• **CONSIGNE**:
Dites si les affirmations suivantes concordent avec l'entretien ci-dessous. Répondez à chacune par oui ou non, en citant textuellement les mots décisifs de l'entretien.
(a) La personne interrogée a rejoint le Lab RH il y a plus de dix ans.
(b) L'ouvrage réunit plus de 40 contributions.
(c) Dans le triptyque du Lab RH, « Share » signifie être un écosystème collaboratif.

• **DOCUMENT**:
:::
Voici l'interview de Michel Barabel un des collaborateurs de l'ouvrage RH du moment, résultat d'un très beau travail d'équipe, avec au compteur plus de 40 contributions de DRH, experts, et startupers RH, membres du Lab RH.
Sommaire
Qu’est-ce qui vous a poussé à rédiger ce livre ?
Comment expliquer la posture technophobe tenue par les RH face à l’IA ?
Peut-on voir votre ouvrage comme un manuel de sensibilisation à l’IA ?
L’IA de demain pour vous c’est quoi ?
Si vous aviez un seul conseil à donner aux RH afin d’aborder plus sereinement l’IA ?
Question 1 : Qu’est-ce qui vous a poussé à rédiger ce livre ?
J’ai intégré le Lab RH quasiment à ses débuts il y a bientôt 5 ans. Et j’étais sensible à la volonté du Lab RH de se construire sur le triptique : Think (produire de la connaissance sur l’innovation RH)/Do (innover, créer, faire des innovations RH) et Share (être écosystème collaboratif).
:::
Entrées du jeu de données:
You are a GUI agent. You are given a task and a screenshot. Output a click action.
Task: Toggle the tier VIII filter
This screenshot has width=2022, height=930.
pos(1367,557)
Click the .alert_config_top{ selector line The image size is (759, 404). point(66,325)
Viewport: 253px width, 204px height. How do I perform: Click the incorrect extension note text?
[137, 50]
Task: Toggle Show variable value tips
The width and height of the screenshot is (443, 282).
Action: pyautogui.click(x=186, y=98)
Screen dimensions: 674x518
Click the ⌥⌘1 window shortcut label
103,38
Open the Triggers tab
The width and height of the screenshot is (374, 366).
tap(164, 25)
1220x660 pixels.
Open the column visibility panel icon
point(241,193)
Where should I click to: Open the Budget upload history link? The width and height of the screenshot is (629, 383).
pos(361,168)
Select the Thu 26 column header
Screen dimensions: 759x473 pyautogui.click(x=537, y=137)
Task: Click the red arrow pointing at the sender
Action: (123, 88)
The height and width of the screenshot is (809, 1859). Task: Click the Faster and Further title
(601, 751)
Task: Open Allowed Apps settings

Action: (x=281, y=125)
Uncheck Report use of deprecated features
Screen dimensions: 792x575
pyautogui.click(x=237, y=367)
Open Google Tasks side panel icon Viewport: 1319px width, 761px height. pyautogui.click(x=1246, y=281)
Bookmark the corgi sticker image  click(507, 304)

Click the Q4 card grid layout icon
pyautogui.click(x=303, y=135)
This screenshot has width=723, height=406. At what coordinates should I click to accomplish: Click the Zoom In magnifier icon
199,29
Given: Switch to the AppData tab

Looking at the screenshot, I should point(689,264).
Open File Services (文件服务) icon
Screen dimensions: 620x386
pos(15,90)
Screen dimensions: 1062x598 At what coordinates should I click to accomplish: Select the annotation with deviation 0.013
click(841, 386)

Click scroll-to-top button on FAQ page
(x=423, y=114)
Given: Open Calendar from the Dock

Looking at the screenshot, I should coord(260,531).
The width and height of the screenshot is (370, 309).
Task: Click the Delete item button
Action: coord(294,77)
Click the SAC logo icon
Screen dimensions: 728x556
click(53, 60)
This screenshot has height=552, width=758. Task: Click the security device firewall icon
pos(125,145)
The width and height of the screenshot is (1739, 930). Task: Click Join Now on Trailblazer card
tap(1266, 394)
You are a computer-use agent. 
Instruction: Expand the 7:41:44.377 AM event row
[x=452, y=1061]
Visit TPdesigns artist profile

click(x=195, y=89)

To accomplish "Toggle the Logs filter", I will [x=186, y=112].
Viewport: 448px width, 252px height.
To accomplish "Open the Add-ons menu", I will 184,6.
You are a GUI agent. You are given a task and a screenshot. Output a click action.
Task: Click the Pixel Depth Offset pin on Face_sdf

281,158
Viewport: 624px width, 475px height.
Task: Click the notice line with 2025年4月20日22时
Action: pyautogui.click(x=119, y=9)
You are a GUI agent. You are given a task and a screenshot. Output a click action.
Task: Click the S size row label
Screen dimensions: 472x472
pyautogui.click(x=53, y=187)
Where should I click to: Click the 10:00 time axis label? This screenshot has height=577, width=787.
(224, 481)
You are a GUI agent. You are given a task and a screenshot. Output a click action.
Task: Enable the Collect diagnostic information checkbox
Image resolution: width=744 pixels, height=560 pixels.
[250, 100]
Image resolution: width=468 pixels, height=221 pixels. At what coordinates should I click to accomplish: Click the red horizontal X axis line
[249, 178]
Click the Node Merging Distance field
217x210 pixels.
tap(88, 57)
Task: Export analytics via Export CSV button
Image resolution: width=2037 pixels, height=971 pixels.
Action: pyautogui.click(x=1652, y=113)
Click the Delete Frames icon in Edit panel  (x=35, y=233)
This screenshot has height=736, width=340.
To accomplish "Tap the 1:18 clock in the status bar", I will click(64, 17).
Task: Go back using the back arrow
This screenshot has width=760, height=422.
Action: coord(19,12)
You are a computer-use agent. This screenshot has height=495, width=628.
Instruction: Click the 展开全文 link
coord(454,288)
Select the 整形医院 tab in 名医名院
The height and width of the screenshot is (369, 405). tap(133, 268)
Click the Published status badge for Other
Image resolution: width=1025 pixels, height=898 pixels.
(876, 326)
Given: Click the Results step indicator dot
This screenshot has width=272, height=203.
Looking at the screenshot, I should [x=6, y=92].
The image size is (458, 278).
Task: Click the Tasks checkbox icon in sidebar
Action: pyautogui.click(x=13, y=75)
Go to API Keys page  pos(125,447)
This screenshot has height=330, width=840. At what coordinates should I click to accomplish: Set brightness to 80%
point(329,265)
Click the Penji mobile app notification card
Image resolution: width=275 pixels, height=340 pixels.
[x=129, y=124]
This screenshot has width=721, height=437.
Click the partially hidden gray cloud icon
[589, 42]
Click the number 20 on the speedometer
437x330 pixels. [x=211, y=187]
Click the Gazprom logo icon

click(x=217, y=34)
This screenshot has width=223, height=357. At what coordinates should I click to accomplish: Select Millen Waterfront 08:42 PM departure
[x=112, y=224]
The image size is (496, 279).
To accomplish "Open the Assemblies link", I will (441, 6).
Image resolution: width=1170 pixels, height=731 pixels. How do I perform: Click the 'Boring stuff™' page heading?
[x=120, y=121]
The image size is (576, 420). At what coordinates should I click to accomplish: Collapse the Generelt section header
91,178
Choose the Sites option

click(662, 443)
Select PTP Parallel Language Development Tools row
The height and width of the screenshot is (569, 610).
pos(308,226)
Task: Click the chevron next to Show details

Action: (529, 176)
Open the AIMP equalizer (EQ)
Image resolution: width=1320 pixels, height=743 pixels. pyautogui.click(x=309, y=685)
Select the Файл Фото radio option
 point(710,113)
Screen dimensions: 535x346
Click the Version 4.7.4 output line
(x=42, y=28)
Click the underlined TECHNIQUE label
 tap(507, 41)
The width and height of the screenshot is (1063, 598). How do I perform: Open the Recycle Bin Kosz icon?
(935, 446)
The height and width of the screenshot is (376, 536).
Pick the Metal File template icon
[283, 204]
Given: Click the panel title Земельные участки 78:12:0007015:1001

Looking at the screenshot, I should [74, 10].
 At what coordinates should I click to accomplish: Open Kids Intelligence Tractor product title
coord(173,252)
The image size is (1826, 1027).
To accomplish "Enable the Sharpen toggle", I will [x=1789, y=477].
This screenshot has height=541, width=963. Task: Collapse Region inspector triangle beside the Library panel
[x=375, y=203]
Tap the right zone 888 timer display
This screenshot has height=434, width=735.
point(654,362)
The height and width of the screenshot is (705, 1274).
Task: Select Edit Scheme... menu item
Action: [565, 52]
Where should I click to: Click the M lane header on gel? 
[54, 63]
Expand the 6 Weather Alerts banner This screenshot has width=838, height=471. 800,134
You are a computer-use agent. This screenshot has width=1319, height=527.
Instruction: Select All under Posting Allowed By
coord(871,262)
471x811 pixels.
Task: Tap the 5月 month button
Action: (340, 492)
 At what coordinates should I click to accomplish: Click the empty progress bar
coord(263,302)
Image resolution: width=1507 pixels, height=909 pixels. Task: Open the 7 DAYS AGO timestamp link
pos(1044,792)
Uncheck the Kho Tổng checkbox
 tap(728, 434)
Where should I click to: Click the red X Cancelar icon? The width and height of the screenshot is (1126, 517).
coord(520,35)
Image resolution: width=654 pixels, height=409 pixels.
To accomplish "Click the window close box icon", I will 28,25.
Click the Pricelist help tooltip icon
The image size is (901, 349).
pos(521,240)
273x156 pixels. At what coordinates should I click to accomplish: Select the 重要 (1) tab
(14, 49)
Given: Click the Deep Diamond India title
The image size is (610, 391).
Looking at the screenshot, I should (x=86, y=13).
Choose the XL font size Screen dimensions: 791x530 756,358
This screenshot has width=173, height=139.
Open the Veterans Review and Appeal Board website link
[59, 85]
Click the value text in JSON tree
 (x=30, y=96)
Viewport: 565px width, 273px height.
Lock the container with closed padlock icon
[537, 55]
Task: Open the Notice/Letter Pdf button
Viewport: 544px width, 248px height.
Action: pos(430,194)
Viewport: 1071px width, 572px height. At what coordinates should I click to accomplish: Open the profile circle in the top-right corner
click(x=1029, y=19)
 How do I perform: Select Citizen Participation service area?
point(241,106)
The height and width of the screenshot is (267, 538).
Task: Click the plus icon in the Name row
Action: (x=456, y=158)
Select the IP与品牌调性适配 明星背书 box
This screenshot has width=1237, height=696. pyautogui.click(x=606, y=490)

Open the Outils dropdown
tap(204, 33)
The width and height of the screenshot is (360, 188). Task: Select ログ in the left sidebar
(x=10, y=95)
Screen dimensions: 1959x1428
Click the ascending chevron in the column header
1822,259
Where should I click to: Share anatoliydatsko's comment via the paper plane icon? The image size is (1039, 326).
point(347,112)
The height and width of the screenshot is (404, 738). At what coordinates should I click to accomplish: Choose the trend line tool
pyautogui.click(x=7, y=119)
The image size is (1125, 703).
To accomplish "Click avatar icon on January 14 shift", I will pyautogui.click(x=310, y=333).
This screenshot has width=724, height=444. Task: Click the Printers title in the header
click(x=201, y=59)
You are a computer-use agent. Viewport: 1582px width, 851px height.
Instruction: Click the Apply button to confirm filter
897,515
:::
• **RÉSULTAT**:
(a) Non : « il y a bientôt 5 ans »
(b) Oui : « avec au compteur plus de 40 contributions »
(c) Oui : « Share (être écosystème collaboratif) »